#### Stated task:
Reproduce the data verbatim, beginning with the line that contains "is (1123, 646)." and continuing through the line that contains "pos(1528,538)", with both of those lines included.

#### Material for this task:

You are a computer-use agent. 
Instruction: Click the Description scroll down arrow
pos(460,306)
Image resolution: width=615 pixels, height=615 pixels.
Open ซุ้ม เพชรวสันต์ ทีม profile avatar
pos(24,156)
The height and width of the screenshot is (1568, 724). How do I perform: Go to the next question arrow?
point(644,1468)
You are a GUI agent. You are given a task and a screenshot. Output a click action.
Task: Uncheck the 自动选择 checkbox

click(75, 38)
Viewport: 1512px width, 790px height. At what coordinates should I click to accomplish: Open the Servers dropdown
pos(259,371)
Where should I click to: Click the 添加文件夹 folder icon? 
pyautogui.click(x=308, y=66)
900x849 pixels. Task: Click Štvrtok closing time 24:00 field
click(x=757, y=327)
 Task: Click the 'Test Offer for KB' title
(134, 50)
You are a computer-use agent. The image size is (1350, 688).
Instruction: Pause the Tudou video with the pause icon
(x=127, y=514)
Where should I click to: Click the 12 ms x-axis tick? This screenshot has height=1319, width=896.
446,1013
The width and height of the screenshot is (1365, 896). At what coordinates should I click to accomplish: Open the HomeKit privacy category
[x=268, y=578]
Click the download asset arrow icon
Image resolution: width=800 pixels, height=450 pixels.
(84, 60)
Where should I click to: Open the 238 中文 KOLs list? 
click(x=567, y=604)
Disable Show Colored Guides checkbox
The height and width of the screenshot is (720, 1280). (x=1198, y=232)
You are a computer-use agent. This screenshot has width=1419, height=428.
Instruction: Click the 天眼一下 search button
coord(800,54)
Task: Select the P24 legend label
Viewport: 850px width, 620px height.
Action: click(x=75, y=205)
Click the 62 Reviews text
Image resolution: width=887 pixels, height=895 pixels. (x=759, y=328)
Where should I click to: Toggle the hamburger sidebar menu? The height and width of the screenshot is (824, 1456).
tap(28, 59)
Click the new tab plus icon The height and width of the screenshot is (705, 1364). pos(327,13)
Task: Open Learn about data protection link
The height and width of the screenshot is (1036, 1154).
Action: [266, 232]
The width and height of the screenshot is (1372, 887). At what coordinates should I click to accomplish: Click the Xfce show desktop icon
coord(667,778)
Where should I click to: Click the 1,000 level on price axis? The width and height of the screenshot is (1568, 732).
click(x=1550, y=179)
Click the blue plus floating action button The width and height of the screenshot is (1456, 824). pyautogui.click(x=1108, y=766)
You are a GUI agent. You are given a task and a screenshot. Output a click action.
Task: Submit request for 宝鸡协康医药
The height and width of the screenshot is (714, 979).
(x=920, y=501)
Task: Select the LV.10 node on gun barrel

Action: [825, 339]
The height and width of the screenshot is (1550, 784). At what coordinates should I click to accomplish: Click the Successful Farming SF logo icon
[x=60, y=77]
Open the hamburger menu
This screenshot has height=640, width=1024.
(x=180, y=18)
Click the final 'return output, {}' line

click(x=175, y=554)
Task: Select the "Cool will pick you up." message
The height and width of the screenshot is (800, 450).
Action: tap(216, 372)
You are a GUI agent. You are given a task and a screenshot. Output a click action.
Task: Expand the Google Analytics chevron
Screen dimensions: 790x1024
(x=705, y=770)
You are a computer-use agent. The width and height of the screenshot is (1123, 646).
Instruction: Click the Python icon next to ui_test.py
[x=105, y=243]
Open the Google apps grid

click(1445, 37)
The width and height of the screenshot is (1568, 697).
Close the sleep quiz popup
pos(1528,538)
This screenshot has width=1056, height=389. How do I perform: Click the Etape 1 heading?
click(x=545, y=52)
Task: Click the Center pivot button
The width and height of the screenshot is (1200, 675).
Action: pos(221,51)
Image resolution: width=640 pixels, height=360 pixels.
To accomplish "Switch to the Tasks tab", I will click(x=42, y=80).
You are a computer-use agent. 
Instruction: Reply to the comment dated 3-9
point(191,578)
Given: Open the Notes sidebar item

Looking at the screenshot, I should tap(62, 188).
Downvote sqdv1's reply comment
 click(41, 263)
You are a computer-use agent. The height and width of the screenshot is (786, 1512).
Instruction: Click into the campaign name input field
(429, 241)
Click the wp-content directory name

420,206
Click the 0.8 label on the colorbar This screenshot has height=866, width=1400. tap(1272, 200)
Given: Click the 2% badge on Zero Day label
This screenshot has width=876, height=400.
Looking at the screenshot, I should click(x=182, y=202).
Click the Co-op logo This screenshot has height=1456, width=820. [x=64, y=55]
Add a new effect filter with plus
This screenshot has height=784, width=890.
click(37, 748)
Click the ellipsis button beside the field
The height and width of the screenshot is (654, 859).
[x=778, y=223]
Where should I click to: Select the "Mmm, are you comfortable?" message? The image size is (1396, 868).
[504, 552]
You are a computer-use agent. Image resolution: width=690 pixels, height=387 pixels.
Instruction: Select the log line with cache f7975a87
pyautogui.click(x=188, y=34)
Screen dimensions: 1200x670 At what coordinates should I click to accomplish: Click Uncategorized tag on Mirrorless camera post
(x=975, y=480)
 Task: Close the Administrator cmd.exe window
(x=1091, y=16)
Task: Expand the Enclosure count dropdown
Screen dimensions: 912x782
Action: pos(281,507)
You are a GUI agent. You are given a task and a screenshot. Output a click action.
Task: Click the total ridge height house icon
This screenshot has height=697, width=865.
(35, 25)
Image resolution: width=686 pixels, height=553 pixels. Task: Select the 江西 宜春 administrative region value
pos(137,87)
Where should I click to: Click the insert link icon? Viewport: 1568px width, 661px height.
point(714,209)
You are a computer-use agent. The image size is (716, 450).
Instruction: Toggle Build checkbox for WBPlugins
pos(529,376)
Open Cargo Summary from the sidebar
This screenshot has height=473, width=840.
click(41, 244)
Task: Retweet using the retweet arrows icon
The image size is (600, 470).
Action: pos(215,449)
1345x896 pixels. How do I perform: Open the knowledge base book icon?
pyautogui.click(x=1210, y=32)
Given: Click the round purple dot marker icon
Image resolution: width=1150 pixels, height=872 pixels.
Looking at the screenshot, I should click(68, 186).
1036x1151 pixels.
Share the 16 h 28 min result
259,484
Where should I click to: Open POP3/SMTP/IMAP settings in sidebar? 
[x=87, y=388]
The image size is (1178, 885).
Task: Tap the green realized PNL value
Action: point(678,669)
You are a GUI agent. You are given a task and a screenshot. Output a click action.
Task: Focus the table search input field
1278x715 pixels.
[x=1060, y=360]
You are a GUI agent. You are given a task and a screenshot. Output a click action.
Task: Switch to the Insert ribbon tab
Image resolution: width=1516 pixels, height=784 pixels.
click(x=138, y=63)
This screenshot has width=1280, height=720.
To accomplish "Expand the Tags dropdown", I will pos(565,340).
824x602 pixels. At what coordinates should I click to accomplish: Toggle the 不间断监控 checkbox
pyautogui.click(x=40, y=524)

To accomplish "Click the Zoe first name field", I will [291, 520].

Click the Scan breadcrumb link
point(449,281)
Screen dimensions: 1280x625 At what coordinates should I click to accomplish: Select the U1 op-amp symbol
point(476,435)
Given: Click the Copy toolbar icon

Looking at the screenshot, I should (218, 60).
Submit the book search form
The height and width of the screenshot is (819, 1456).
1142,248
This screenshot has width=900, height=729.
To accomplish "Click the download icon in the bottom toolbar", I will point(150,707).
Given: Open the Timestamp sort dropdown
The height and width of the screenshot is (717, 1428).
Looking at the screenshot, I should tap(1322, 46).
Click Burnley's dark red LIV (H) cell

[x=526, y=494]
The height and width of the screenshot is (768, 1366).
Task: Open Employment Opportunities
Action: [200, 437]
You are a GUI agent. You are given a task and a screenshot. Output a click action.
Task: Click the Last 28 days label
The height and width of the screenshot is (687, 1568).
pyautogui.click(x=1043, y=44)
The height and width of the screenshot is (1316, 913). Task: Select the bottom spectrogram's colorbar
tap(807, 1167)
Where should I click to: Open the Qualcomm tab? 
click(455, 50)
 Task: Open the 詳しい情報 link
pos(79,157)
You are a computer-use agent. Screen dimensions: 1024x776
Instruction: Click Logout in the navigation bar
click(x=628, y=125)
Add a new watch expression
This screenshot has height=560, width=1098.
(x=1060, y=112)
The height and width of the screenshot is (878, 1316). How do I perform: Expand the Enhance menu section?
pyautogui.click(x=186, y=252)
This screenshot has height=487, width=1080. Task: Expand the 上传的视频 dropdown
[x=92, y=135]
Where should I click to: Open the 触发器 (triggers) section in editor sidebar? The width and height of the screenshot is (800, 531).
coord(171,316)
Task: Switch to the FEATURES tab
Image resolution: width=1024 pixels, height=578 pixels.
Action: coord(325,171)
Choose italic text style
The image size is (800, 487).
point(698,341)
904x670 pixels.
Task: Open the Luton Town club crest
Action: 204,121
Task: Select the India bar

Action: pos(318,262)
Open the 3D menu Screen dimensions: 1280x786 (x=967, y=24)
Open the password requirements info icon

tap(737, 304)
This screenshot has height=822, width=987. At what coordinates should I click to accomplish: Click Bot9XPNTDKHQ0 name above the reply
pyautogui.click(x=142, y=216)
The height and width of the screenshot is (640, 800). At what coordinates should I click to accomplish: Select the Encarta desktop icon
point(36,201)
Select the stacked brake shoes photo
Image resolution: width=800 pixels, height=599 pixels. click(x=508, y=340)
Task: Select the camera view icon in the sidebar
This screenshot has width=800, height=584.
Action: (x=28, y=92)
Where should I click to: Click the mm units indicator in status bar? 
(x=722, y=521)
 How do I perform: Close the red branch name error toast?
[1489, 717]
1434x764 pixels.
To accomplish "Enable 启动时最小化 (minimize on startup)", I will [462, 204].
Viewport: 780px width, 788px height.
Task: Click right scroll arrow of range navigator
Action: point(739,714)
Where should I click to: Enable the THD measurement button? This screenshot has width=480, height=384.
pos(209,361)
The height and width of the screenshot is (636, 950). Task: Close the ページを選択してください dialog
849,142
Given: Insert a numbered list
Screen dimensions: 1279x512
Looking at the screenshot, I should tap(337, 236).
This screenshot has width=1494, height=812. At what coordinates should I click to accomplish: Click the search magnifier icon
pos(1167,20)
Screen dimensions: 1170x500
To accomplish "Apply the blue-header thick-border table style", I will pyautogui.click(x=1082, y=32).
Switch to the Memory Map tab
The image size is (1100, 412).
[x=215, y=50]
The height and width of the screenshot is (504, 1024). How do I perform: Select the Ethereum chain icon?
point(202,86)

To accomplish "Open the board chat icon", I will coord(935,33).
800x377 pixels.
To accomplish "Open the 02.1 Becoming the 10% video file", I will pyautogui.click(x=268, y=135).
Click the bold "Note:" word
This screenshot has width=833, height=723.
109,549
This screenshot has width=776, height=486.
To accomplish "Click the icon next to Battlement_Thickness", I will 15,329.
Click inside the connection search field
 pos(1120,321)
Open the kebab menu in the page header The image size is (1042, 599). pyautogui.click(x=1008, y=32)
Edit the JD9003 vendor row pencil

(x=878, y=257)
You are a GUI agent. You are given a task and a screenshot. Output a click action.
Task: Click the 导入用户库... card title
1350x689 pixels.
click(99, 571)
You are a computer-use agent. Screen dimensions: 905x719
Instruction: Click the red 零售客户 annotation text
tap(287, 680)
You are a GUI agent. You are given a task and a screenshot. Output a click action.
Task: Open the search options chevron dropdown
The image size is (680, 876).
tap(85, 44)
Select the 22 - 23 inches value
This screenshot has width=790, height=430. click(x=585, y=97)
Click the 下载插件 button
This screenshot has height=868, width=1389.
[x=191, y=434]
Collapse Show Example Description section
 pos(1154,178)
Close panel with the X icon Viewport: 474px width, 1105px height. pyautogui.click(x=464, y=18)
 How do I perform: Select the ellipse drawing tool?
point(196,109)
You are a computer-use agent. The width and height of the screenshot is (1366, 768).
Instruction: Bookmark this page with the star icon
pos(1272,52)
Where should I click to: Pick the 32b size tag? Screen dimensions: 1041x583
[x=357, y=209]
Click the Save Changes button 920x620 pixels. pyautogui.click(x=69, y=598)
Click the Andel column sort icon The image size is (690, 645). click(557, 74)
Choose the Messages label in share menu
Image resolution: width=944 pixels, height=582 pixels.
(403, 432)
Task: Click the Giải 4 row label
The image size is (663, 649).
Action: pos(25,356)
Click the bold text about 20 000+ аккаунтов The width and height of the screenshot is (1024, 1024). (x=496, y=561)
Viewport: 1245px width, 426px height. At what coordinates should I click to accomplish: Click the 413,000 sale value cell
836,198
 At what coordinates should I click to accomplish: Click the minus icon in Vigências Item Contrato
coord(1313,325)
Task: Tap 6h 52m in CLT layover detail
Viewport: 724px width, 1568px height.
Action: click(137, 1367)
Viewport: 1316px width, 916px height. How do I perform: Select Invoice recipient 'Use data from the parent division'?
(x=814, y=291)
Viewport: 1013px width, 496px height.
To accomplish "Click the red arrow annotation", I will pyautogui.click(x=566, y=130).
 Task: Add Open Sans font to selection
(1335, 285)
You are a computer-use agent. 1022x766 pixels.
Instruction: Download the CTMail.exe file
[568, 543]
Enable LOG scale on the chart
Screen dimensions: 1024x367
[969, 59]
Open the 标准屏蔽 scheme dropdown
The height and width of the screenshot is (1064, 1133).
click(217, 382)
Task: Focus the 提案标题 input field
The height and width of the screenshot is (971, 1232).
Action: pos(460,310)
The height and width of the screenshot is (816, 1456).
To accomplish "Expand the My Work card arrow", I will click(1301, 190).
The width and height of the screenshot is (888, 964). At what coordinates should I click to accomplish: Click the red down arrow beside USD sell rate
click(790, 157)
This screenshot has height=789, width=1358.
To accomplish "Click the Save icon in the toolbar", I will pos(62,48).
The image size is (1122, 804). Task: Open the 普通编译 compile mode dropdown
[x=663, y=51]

#### Exercise response:
You are a computer-use agent. The width and height of the screenshot is (1123, 646).
Instruction: Click the Python icon next to ui_test.py
[x=105, y=243]
Open the Google apps grid

click(1445, 37)
The width and height of the screenshot is (1568, 697).
Close the sleep quiz popup
pos(1528,538)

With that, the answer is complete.